ИСХОДНЫЙ ОТРЫВОК >>
<<<<
Та мобильно-телефонная чума, что захлестнула, в частности, район Манхэттена, где я живу, приносит мне и кое-что обнадеживающее. Среди многочисленных зомби, пишущих SMS, и трепачей, планирующих вечеринки, порой попадаются люди, которые, идя по тротуару параллельным курсом со мной, не на шутку ругаются по телефону со своими любимыми. Наверняка они предпочли бы не делать этого при посторонних, но, так или иначе, это происходит, и они ведут себя очень-очень нестильно. Орут, обвиняют, умоляют, оскорбляют. И этим наводят меня на мысль, что наш мир небезнадежен.
Это не значит, что ссоры составляют главное в любви, и не значит, что человек, всецело поглощенный собой, не способен обвинять и оскорблять. Главное в любви – глубочайшее сопереживание, рождающееся из открытия, которое совершает сердце: другой – ровно настолько же реален, как и ты. Вот почему любовь, как я ее понимаю, всегда конкретна. Попытка любить все человечество, конечно, достойна уважения, но парадоксальным образом она оставляет в центре внимания твое собственное “я”, его нравственное или духовное благополучие. Между тем любить конкретного человека, жить его трудностями и радостями как своими собственными – значит поступиться частью своего “я”.
>>>>
ЗАДАНИЯ >>
**1.** Что, согласно отрывку о любви, составляет главное в любви?
**2.** Продолжите отрывок о любви, начиная сразу после его последнего предложения.

СПИСОК СТРОК >>
<<<<
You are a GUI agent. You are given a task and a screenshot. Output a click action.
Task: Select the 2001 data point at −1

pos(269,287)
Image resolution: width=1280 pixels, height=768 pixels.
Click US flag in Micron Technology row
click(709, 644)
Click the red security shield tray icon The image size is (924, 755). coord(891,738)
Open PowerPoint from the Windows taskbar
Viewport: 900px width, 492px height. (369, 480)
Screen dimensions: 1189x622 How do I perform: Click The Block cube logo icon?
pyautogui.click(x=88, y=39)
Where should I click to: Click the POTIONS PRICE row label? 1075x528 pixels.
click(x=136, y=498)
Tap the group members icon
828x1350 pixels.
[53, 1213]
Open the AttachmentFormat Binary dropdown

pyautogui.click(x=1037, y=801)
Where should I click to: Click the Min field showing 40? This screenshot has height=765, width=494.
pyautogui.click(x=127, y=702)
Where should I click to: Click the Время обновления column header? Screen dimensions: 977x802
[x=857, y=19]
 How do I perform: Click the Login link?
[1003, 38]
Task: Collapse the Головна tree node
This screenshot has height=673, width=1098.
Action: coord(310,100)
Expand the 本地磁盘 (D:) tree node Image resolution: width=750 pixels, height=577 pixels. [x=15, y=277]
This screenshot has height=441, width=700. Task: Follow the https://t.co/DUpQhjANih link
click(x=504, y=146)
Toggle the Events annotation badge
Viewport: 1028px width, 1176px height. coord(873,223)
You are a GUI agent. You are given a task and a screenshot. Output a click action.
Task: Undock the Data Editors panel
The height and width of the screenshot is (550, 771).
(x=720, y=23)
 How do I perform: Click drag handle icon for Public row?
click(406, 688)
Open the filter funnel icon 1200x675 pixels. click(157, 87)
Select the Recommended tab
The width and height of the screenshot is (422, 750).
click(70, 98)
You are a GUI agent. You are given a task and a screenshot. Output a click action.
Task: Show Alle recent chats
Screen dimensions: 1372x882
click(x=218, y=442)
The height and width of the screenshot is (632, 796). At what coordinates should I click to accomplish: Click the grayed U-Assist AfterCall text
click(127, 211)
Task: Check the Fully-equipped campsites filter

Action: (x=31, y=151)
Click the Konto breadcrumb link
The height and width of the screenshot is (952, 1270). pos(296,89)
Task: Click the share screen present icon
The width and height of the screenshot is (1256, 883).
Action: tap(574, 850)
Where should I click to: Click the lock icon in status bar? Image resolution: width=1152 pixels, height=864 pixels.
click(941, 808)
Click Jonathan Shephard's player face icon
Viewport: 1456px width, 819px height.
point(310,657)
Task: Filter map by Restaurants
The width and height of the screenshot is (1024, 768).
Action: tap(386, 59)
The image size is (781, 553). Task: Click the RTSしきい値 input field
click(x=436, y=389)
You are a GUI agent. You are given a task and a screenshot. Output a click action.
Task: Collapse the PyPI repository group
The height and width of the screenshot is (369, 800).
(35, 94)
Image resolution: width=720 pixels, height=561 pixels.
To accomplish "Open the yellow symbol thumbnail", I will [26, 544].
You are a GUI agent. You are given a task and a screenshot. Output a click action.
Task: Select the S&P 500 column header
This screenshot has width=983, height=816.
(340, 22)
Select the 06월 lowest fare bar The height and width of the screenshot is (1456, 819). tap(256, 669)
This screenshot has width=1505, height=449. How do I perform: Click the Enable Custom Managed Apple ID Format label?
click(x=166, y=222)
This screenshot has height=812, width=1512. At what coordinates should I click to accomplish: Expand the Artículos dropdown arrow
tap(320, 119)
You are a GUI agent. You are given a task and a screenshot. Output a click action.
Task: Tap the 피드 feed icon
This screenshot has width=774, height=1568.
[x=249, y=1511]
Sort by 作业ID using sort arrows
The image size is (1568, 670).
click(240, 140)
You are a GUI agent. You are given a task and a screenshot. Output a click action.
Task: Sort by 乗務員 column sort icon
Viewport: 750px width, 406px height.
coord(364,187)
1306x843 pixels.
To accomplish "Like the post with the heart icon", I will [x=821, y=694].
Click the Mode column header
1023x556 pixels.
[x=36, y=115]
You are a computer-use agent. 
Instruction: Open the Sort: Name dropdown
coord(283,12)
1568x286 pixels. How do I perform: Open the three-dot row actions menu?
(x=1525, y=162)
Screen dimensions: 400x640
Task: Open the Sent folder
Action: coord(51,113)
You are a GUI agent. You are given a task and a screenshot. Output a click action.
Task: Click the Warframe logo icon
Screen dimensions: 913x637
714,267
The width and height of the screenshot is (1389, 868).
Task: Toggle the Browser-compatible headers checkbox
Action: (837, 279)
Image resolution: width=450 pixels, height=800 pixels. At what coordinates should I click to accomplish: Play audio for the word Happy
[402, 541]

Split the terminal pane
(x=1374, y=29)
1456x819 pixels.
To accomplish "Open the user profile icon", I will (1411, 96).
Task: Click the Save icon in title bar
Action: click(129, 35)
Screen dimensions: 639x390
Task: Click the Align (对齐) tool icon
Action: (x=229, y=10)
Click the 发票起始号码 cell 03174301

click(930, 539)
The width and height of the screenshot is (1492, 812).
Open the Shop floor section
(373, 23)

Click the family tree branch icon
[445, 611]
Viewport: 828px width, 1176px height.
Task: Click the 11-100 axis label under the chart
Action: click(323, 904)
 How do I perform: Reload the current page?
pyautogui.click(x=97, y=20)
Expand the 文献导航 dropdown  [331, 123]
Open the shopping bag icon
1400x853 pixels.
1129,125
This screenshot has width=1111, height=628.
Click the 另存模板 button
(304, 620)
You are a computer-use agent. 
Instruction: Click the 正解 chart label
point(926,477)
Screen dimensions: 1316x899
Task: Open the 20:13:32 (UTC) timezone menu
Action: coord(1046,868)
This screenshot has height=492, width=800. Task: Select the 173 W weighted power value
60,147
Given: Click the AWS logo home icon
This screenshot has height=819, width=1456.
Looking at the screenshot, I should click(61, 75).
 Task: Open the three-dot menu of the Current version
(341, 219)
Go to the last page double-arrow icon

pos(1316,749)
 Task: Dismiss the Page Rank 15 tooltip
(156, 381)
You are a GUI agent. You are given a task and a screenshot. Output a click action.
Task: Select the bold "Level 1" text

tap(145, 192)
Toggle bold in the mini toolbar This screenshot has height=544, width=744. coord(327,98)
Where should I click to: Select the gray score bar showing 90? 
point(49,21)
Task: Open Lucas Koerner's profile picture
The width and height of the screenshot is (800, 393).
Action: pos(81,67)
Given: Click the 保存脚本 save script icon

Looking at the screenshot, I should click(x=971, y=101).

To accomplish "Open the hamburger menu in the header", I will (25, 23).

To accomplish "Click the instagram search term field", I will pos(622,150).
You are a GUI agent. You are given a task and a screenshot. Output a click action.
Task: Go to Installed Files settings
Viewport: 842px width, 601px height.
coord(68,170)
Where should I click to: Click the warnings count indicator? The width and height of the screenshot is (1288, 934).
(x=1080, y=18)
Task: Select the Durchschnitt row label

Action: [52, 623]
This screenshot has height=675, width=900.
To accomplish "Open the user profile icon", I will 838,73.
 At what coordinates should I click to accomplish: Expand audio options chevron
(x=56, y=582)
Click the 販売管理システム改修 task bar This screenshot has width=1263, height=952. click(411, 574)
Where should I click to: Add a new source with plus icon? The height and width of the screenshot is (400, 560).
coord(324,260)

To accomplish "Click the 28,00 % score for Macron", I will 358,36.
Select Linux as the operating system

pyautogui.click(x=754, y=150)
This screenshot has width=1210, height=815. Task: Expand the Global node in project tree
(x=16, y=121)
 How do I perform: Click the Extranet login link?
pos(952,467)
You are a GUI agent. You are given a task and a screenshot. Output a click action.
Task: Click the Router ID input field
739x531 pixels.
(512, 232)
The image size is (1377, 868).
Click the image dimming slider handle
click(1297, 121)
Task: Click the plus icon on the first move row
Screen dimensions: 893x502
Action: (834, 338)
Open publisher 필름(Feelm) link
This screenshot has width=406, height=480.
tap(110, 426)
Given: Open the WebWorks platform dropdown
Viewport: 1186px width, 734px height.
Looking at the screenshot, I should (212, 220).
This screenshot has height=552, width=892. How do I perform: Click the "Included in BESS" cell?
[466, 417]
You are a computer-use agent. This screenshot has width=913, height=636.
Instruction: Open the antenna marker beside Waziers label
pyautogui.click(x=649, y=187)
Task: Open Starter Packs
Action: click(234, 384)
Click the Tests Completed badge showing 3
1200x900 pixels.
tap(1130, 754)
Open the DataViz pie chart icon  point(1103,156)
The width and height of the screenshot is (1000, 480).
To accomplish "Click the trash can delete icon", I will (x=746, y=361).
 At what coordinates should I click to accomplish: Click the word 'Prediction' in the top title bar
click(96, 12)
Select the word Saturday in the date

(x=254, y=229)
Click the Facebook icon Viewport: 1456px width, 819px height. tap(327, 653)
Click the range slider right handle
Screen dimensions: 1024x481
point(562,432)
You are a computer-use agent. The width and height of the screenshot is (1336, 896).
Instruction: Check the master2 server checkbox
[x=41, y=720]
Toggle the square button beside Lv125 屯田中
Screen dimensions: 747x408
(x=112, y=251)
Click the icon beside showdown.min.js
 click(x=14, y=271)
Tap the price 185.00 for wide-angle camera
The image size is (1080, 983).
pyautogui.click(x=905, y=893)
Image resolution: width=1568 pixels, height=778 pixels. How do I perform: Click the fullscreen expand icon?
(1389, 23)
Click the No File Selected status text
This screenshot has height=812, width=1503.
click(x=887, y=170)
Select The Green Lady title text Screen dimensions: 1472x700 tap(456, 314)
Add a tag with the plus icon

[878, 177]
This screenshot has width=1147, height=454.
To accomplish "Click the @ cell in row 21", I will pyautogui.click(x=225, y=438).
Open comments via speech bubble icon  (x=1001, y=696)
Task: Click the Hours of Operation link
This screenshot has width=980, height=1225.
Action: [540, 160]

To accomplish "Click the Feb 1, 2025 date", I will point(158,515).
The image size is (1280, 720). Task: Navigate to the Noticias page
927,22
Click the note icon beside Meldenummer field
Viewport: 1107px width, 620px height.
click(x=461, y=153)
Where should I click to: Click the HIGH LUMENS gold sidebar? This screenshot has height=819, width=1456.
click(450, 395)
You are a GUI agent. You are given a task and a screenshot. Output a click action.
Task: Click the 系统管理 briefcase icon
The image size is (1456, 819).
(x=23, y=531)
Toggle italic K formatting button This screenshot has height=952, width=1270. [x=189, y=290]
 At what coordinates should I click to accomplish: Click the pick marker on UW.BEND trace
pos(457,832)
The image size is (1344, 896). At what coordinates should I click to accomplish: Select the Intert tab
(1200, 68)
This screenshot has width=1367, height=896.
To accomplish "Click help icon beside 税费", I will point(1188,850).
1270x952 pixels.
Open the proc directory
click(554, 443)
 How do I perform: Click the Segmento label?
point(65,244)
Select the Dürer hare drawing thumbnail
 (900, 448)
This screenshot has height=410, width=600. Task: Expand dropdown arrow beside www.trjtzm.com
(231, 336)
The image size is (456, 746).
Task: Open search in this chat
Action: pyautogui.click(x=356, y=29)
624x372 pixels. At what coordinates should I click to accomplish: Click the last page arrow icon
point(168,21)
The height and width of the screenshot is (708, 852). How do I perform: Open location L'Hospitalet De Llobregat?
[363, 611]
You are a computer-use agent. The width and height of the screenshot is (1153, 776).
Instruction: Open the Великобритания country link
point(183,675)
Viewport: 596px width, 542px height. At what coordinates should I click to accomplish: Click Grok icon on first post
>>>>
ОТВЕТЫ >>
**1.** Глубочайшее сопереживание, рождающееся из открытия, которое совершает сердце: другой ровно настолько же реален, как и ты.

**2.**
На последнем курсе я начал посещать семинар по теории литературы, который колледж тогда впервые организовал, и влюбился в студентку, блиставшую на семинаре ярче всех. Нам обоим нравилось могущество, которым мгновенно наделила нас теория литературы, – в этом отношении она похожа на современные потребительские технологии, – и нам было лестно сознавать, насколько мы искушеннее тех бедолаг, которые по-прежнему занимаются скучным подробным анализом текстов. По разным теоретическим причинам мы, кроме того, решили, что будет стильно, если мы поженимся. Моя мать, потратившая двадцать лет, чтобы внушить мне серьезное отношение к любви со всеми обязательствами, теперь развернулась на сто восемьдесят градусов и стала уговаривать меня прожить первые годы молодости, как она выразилась, “беззаботным и неженатым”. Считая, что она не может быть права ни в чем, я, естественно, решил, что она неправа и в этом. И почувствовал на собственной шкуре, какое это муторное дело – любить со всеми обязательствами.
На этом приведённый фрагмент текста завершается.